(Beginning of Record excerpts)
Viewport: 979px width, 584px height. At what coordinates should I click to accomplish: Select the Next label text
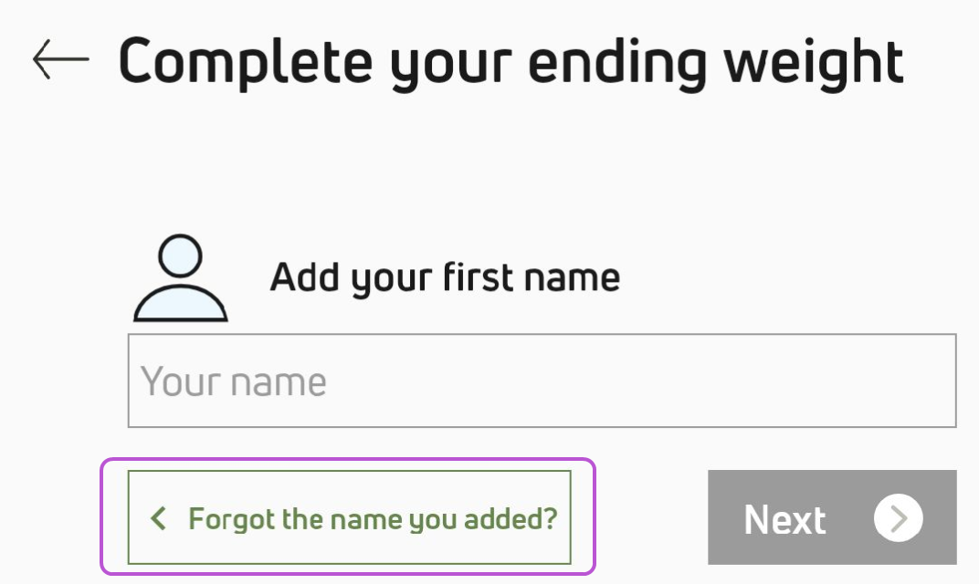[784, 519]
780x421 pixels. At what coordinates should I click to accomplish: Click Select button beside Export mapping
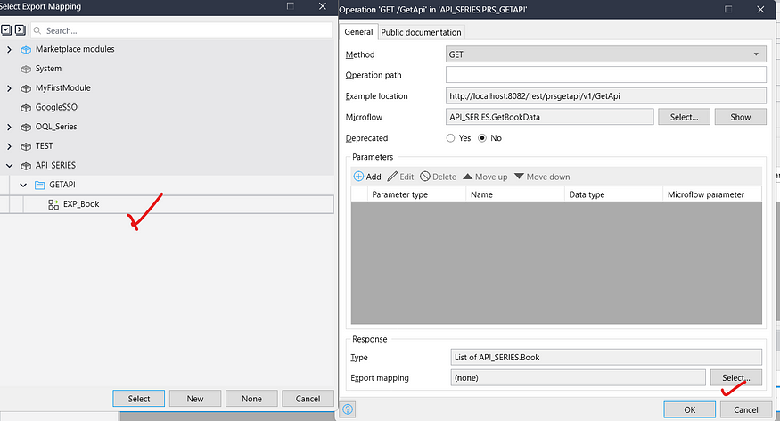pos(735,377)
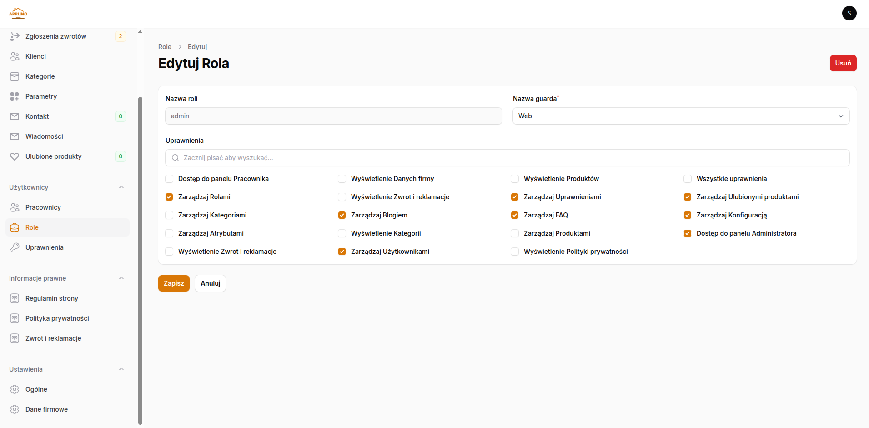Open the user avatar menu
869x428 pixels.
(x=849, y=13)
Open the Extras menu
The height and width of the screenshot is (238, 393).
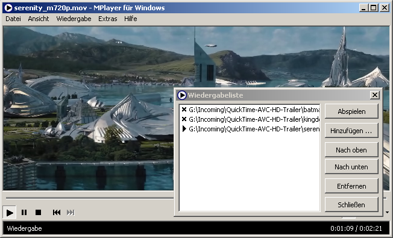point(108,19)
(End of Record excerpts)
(Beginning of Record excerpts)
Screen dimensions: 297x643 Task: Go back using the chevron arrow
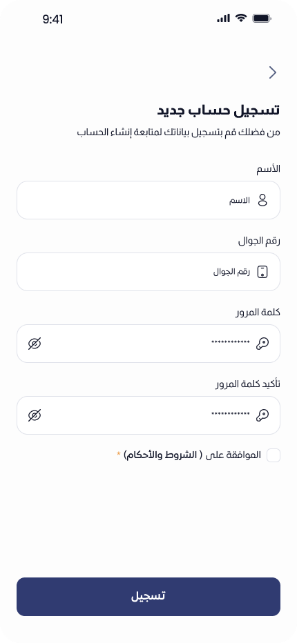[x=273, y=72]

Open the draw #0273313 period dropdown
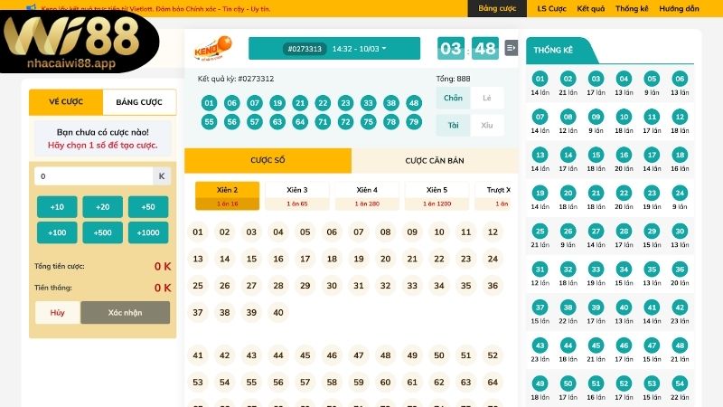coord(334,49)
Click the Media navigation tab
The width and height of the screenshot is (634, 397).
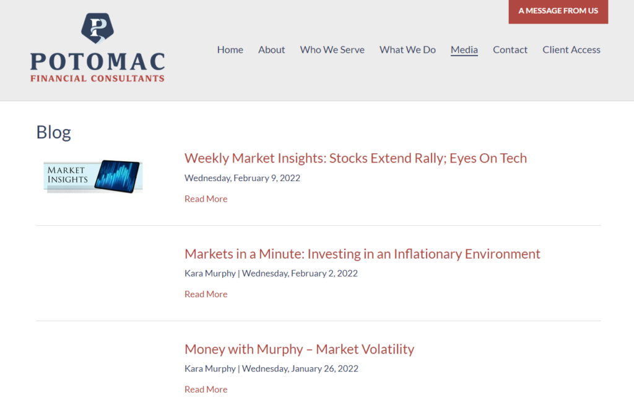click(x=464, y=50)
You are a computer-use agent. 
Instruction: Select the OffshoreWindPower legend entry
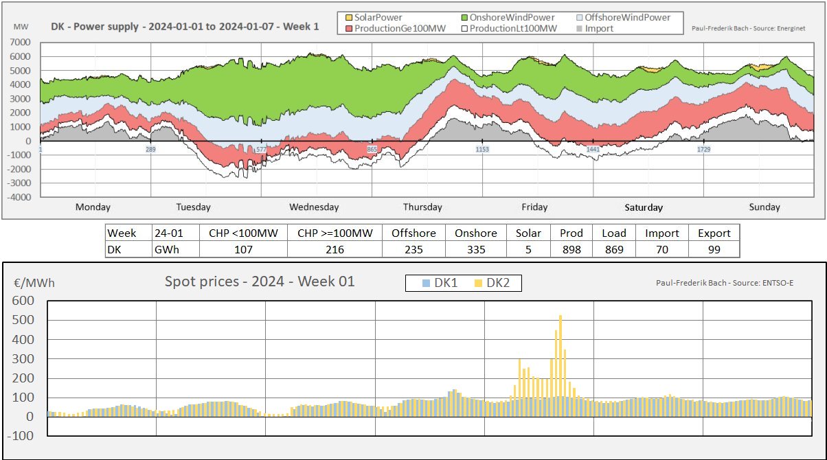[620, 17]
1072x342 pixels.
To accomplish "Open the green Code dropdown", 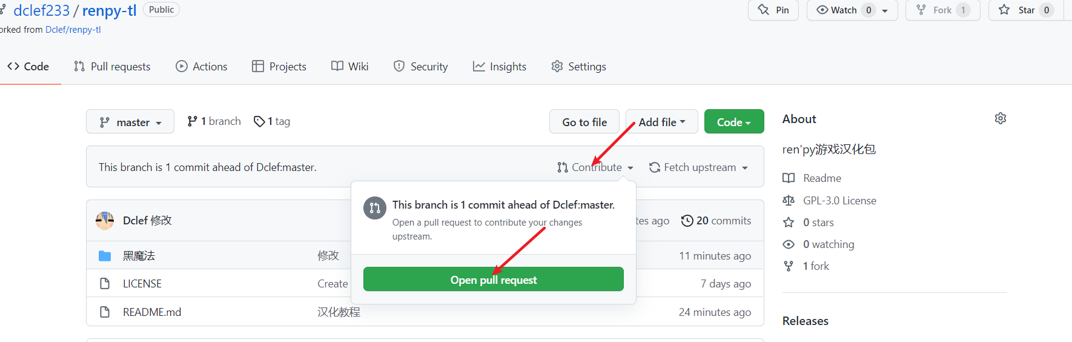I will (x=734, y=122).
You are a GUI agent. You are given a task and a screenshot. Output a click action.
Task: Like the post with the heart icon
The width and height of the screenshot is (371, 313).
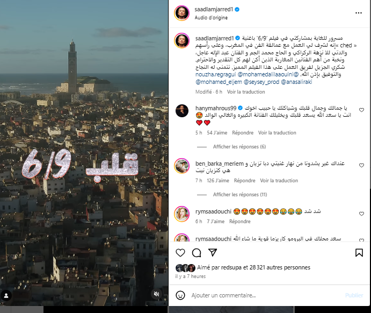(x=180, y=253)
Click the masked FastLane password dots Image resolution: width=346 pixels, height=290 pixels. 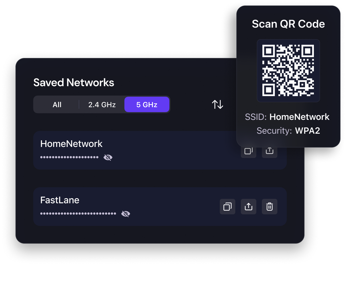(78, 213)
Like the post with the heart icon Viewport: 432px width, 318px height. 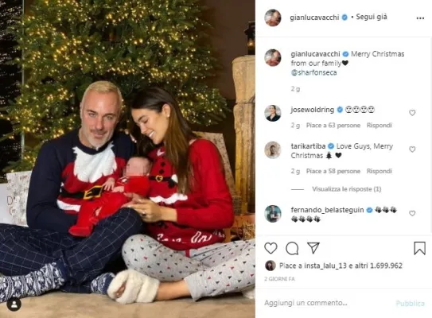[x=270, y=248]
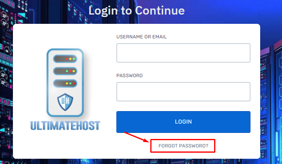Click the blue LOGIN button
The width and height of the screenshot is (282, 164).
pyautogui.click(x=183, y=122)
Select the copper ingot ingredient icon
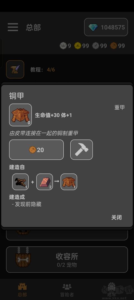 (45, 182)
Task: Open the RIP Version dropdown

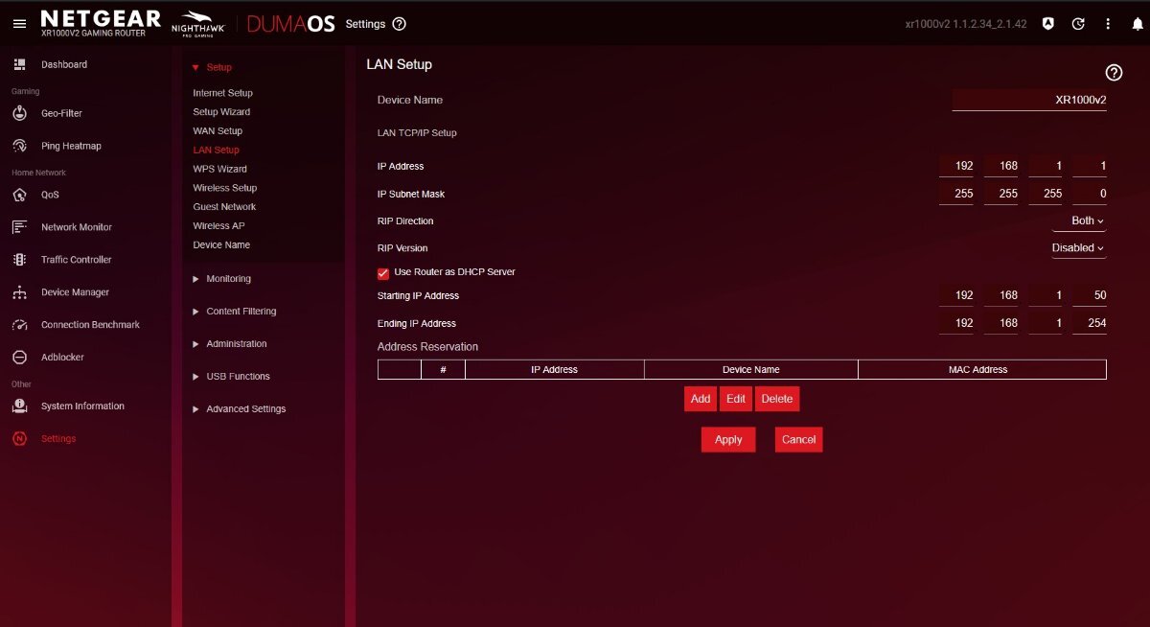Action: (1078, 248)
(End of Record excerpts)
Your goal:
Whenever a line in the data holds "agent", copy that line.

Response for this exercise:
You are a computer-use agent. 
You are a GUI agent. You are given a task and a screenshot. Output a click action.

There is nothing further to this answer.